The version posted here worked with older versions of MediaWiki and PHP, but even when working it was necessary to manually enter patterns (blacklisted items) into the database. Fortunately this isn't hard to do, but if this were to be revived it would be nice to have a more friendly admin interface (especially some way to take a spam-page, break it up into unique URLs, and let you select which ones to add to the database).
Requirements
SpamFerret requires the mysqli library to be installed/enabled on PHP. This would need revision.
To-Do
- If spam filter db cannot be contacted, fall back to a captcha rather than letting spam through
- Important: Document the installation process (pretty simple; the only non-obvious bit is the database spec)
- Option to allow banned IP addresses to create account and go to link received by email in order to un-block IP
- Improved pages for reporting automatic IP suspension, ampersandbots
- Automated reporting of intercepted spam
- Web-based tool ("Special" page) for:
- Entering new patterns
- Deactivating/modifying disused patterns
- Testing sample spam against existing or candidate filters (Kiki regex tester shows matches for spam which SpamFerret is letting through...)
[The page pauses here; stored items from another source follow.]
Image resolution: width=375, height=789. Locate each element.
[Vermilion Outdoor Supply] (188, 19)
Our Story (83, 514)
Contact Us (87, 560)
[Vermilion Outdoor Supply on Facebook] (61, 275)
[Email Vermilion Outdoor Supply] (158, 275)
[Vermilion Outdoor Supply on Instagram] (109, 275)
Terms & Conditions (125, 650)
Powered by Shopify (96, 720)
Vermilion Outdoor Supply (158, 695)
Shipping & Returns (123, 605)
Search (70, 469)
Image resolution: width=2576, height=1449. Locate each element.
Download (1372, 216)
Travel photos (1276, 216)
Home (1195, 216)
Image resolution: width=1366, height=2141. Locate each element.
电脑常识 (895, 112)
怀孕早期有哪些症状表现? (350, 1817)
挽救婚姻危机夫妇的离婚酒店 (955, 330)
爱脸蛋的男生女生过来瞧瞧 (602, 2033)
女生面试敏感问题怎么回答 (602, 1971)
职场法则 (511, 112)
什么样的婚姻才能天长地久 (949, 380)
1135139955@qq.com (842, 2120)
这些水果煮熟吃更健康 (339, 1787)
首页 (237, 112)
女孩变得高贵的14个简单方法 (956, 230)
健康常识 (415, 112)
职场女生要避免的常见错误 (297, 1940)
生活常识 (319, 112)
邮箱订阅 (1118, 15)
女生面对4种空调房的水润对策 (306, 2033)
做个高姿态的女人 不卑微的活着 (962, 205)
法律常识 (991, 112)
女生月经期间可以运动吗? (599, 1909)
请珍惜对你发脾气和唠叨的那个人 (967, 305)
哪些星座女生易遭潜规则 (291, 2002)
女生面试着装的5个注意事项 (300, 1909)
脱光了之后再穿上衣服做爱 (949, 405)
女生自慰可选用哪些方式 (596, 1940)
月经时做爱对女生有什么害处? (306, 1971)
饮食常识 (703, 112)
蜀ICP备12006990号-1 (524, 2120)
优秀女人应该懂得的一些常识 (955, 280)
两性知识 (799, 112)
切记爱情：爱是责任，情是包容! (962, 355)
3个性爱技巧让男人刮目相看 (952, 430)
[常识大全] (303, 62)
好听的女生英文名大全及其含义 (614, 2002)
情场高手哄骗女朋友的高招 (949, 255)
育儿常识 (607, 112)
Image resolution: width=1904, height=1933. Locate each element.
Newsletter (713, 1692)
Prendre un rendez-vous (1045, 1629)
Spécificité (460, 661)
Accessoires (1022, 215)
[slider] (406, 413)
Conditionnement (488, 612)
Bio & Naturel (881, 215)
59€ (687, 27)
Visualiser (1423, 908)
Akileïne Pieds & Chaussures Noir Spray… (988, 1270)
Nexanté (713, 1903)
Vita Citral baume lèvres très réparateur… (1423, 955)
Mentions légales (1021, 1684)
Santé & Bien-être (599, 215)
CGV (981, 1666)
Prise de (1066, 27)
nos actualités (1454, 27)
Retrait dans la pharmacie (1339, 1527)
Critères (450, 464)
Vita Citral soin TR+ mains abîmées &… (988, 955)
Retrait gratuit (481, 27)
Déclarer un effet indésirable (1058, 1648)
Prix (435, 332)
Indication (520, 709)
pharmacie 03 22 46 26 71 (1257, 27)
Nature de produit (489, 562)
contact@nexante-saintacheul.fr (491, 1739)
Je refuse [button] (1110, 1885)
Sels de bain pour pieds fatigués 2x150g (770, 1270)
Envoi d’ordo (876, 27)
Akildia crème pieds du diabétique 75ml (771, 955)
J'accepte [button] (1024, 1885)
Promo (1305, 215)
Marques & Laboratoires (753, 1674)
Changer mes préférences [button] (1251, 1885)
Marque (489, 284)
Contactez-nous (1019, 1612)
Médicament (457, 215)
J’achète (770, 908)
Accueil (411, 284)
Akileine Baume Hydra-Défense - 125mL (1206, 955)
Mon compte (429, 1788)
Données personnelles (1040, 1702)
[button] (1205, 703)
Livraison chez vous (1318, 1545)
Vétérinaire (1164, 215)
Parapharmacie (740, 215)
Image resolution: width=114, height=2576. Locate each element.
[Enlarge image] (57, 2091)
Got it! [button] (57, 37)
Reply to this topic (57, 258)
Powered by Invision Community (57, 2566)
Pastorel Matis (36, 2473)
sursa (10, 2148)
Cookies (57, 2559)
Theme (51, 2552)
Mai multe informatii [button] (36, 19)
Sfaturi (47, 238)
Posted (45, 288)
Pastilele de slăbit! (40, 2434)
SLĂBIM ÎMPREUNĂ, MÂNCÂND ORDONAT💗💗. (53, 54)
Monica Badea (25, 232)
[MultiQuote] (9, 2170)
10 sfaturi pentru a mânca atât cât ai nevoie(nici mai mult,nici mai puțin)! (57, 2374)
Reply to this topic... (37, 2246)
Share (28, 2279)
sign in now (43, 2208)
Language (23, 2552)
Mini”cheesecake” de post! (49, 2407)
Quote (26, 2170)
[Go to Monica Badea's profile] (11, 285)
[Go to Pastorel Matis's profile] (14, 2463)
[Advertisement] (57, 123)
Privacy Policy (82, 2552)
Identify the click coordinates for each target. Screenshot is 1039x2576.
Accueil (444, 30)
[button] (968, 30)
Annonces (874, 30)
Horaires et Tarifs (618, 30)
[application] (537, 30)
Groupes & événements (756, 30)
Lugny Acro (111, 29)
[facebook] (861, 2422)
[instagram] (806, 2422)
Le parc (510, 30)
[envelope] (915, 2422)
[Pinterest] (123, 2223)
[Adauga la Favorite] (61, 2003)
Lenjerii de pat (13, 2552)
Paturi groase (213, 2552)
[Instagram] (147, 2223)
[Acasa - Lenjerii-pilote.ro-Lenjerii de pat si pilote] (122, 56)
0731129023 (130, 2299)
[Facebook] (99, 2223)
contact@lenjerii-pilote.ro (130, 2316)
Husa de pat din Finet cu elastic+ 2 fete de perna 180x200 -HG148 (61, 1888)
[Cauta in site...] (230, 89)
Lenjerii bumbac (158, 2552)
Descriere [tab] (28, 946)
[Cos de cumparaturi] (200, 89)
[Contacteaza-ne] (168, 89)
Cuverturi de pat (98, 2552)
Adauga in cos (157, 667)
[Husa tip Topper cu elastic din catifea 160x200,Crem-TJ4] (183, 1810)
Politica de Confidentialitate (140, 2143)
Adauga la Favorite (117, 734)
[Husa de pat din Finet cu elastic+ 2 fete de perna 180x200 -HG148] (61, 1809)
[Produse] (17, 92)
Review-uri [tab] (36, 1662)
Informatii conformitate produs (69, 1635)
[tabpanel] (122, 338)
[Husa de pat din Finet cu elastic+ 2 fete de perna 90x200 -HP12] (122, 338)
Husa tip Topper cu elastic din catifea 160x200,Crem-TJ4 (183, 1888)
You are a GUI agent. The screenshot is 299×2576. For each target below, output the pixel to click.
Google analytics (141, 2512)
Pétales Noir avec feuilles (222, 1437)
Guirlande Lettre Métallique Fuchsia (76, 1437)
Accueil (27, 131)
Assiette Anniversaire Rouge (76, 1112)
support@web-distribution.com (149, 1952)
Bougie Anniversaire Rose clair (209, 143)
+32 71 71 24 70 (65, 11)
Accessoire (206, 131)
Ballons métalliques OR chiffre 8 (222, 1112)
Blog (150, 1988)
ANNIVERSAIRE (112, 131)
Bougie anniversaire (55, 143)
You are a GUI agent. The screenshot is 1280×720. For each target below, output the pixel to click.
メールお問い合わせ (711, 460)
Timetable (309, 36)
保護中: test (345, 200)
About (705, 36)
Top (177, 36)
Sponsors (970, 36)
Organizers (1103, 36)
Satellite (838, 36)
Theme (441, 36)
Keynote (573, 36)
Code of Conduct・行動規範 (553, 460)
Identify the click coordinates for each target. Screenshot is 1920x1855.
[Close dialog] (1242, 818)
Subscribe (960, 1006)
- Log of changes to "patterns" table
- Management tools for new spam (generate candidate patterns from spam page, allow user to fine-tune and choose which ones to use, and add chosen/tweaked patterns to database)
- Easy way to automatically revert to chosen revision while showing all edits below filter-creation form, to make it easier to add new patterns
- Manual reporting tools:
- [BUG] "text tester" utility does not handle diffs properly (at all?) - e.g. pattern #684 isn't matched even though the regex works
- basic data viewing, i.e. received spam grouped by IP address, by triggered filter, or in chronological order
- list patterns least recently used, for possible deactivation
- whois of all recently promoted domains and create a consolidated list of owners
Optional log of complete spam contents, for possible data-mining or filter-training (e.g. to answer the question "if I disable this set of filters, how many spams would have gotten through instead of being caught by the other filters?" or "how effective would this proposed new filter have been at catching the spams received thus far?")done
MW Versions
- SpamFerret (no version number yet) has been used without modification on MediaWiki versions 1.5.5, 1.7.1, 1.8.2, 1.9.3, 1.11.0, 1.12, 1.14.0, 1.15.0, and 1.15.1.
Purpose
The SpamBlacklist extension has a number of shortcomings:
- Can only handle a limited number of entries before exceeding the maximum string-length it can process, at which point all spam is allowed through
- Does not keep track of which entries are still being "tried" (to allow for periodic "cleaning" of the list)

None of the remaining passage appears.